Pourtant, malgré dérives et dérapages, le journalisme au sens fort du terme survivra. Car les milieux dirigeants de nos sociétés auront toujours besoin d’une information de qualité (en termes de factualité et de valeur ajoutée dans l’interprétation et l’analyse) et seront toujours prêts à payer pour pouvoir y accéder. En revanche, la grande majorité des citoyens seront livrés à une information gratuite conçue dans une perspective de divertissement, de distraction : était-ce tellement différent un siècle auparavant ? En outre, cette information gratuite ou très bon marché sera largement fournie par des entreprises, institutions et hauts dirigeants, l’intervention des médias se limitant le plus souvent à des opérations purement techniques : mais ces documents prêts à publier n’ont-ils pas envahi progressivement les rédactions depuis une cinquantaine d’années ?…
Les médias d’information de qualité ont toujours été, sont et seront probablement chaque fois plus des outils destinés prioritairement aux milieux dirigeants et, au fond, cela n’a pas tellement changé tout au long de l’histoire. Un vrai changement est aujourd’hui la disparition accélérée des « éditeurs purs » en faveur de financiers et industriels peu suspects d’un amour subit pour l’activité éditoriale ou journalistique. L’autre grand changement consiste dans la possibilité que tout un chacun a désormais d’accéder à de sources d’information nombreuses et de chercher ainsi à confronter la qualité de l’information qu’on lui propose…



[1] Voir à ce propos J.-M. Nobre-Correia, « Journalisme : une certaine mort annoncée », in Politique, Bruxelles, n° 37, décembre 2004, pp. 46-49 ; ou, dans une version plus développée, « Une certaine mort annoncée… », in Communication et Langages, Paris, éd. Armand Colin, n° 147, mars 2006, pp. 15-24.
[2] On considère généralement The Daily Courant, lancé en 1702, comme le premier quotidien au monde. On sait aujourd’hui qu’il y a eu avant lui le Norwich Post, en 1701, toujours en Angleterre. Mais un demi siècle auparavant il y a eu l’Einkommende Zeitungen, en Allemagne, dès 1650.
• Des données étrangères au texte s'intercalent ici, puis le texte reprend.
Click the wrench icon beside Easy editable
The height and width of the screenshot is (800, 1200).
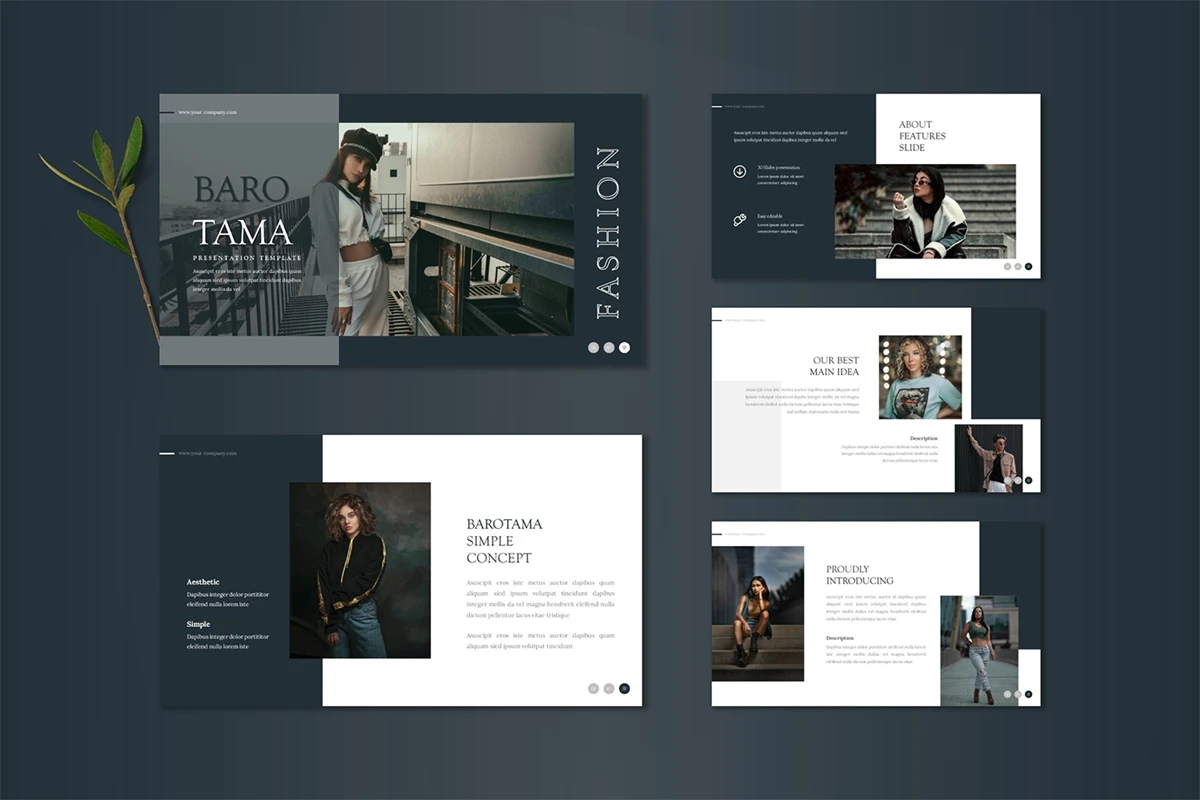click(x=740, y=219)
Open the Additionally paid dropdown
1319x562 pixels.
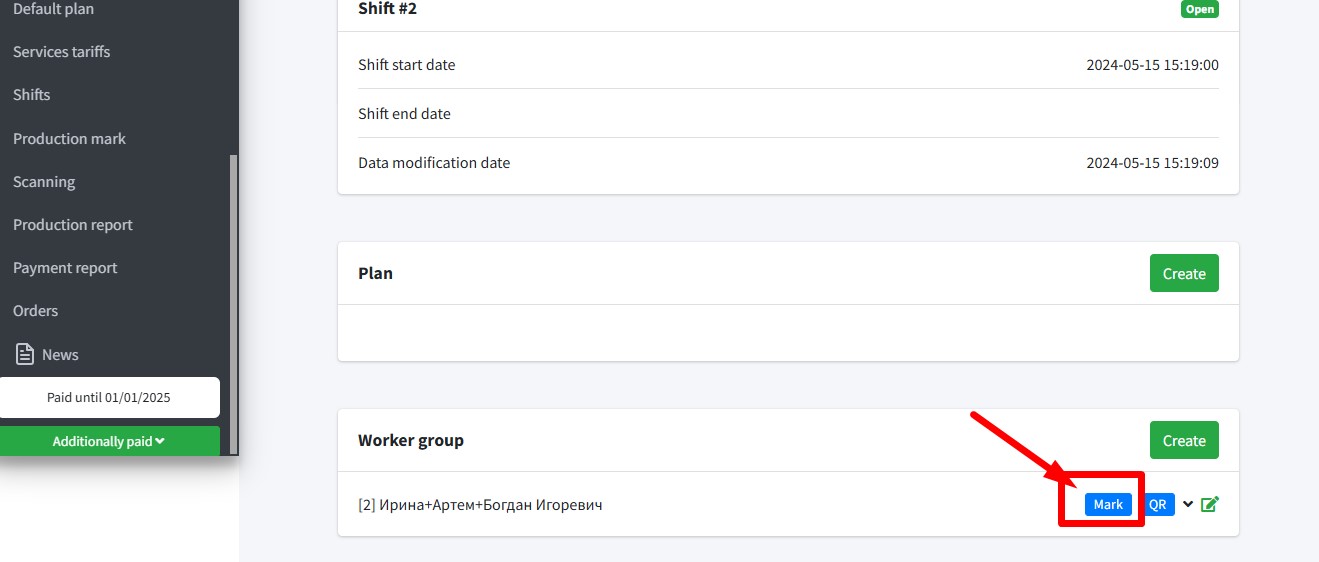tap(109, 441)
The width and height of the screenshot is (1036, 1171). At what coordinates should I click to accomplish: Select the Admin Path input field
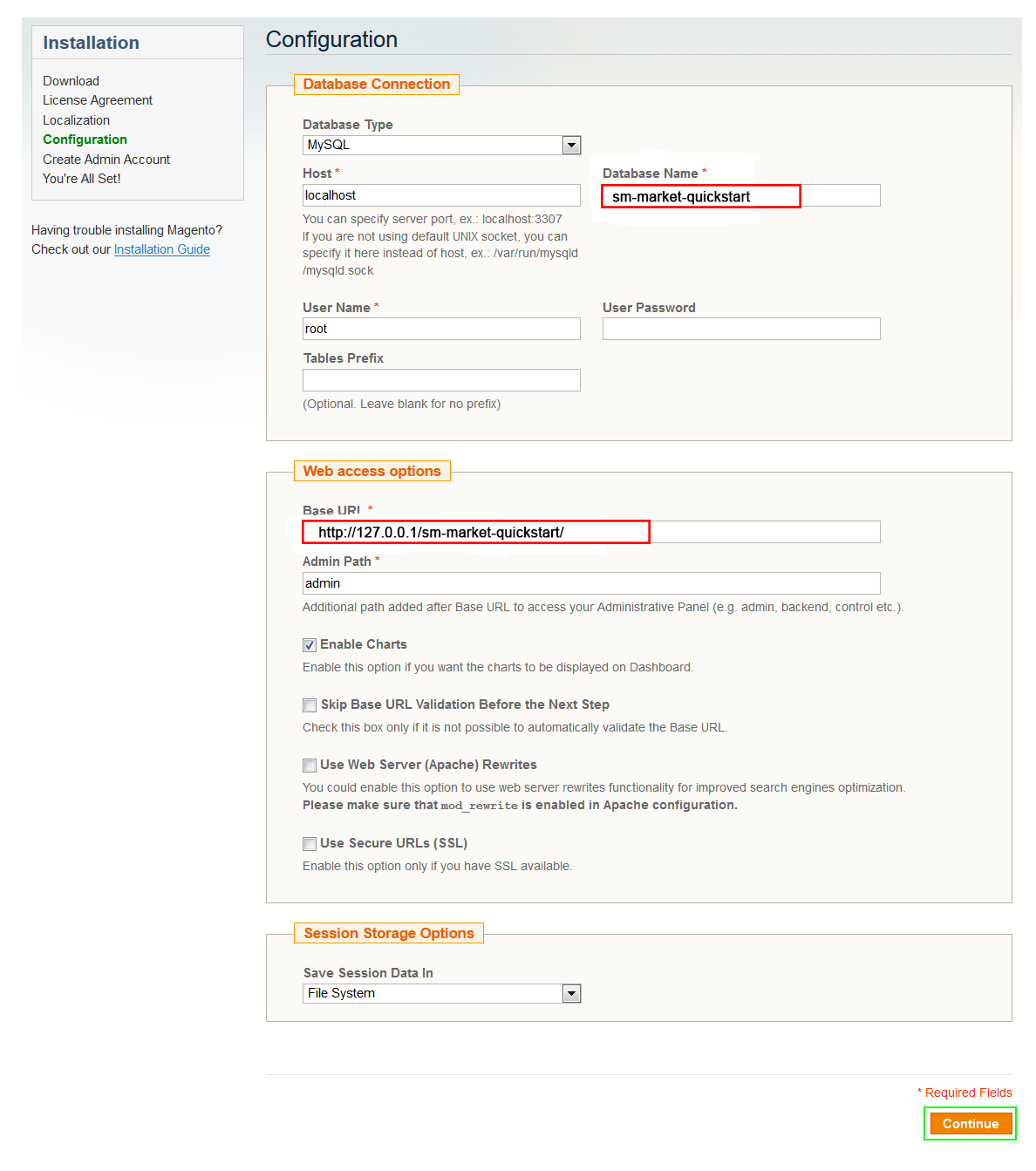coord(591,583)
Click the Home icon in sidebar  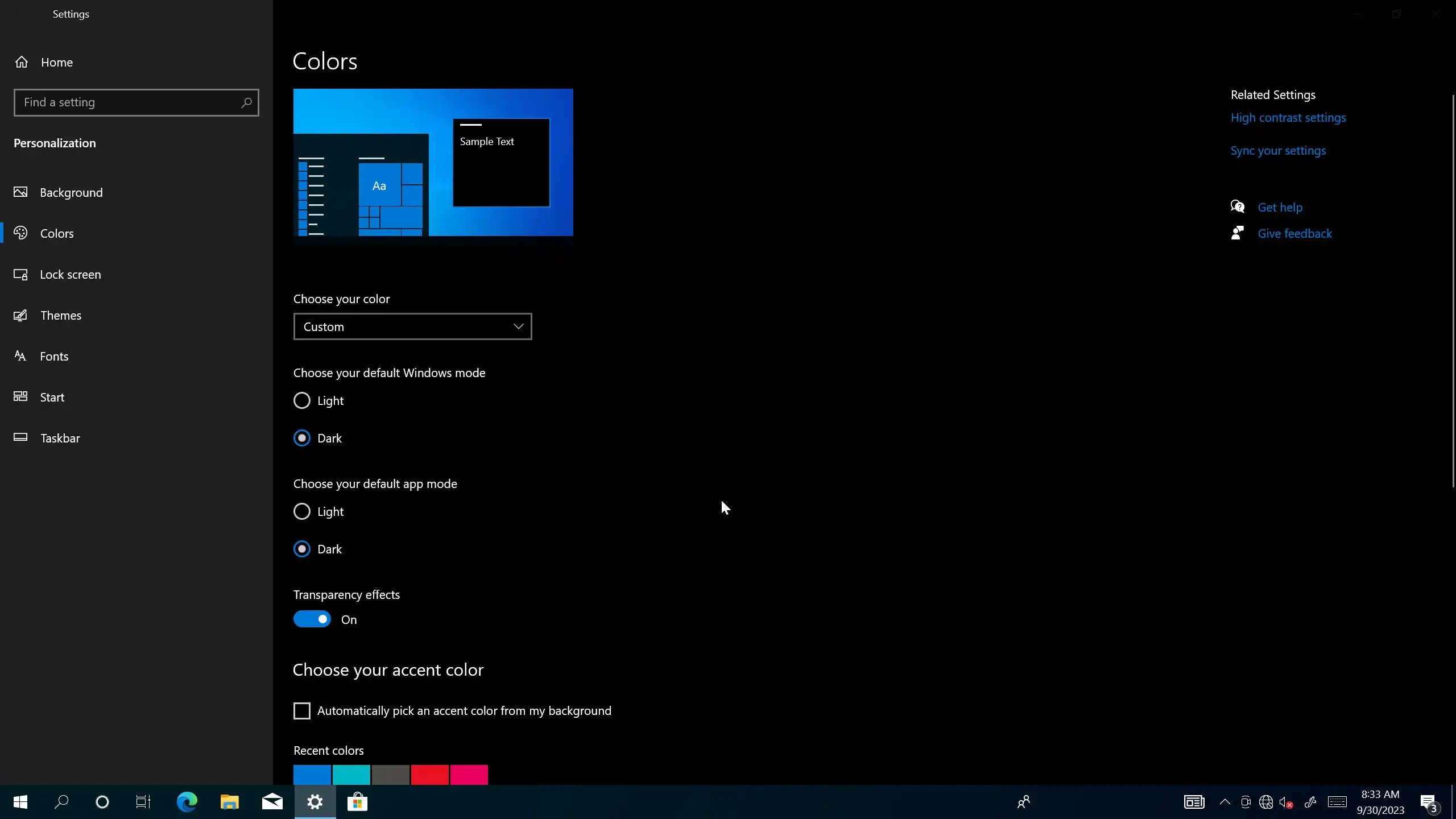tap(22, 62)
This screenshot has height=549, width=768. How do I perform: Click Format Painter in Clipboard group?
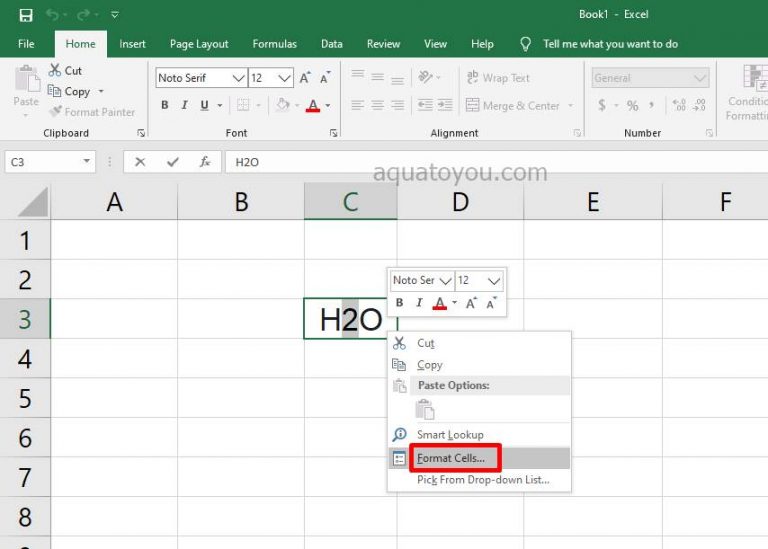[92, 112]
[3] L. Trenard, "La Presse française des origines à 1788", in Cl. Bellanger et al. (dir.), Histoire générale de la presse française, vol. 1, Paris, PUF, 1969, p. 87.
[4] Fin des années 1960, le bruxellois Le Soir publiait encore sept éditions tout au long de la journée…
[5] Depuis la fin de la Seconde Guerre mondiale, radio et télévision vivaient en Europe en régime de monopole public ou du moins de monopole public pour chacune des communautés linguistiques d’un État. Curieusement, seuls les régimes autoritaires du Portugal et de l’Espagne reconnaissaient l’existence de stations publiques et de stations privées en radio. Alors que la France, en plus de la radio publique, tolérait l’existence de quatre « radios périphériques » privées émettant depuis la périphérie du territoire français : RTL (Luxembourg), RMC (Monaco), Europe 1 (Sarre) et Sud Radio (Andorre)…
[6] Voir à ce propos J.-M. Nobre-Correia, « L’aube d’un nouveau monde », in Politique, Bruxelles, n° 91, septembre-octobre 2015, pp. 16-18.





Texte publié dans Politique, revue de Débats, Bruxelles, n° 95, mai-juin 2016, pp. 22-25.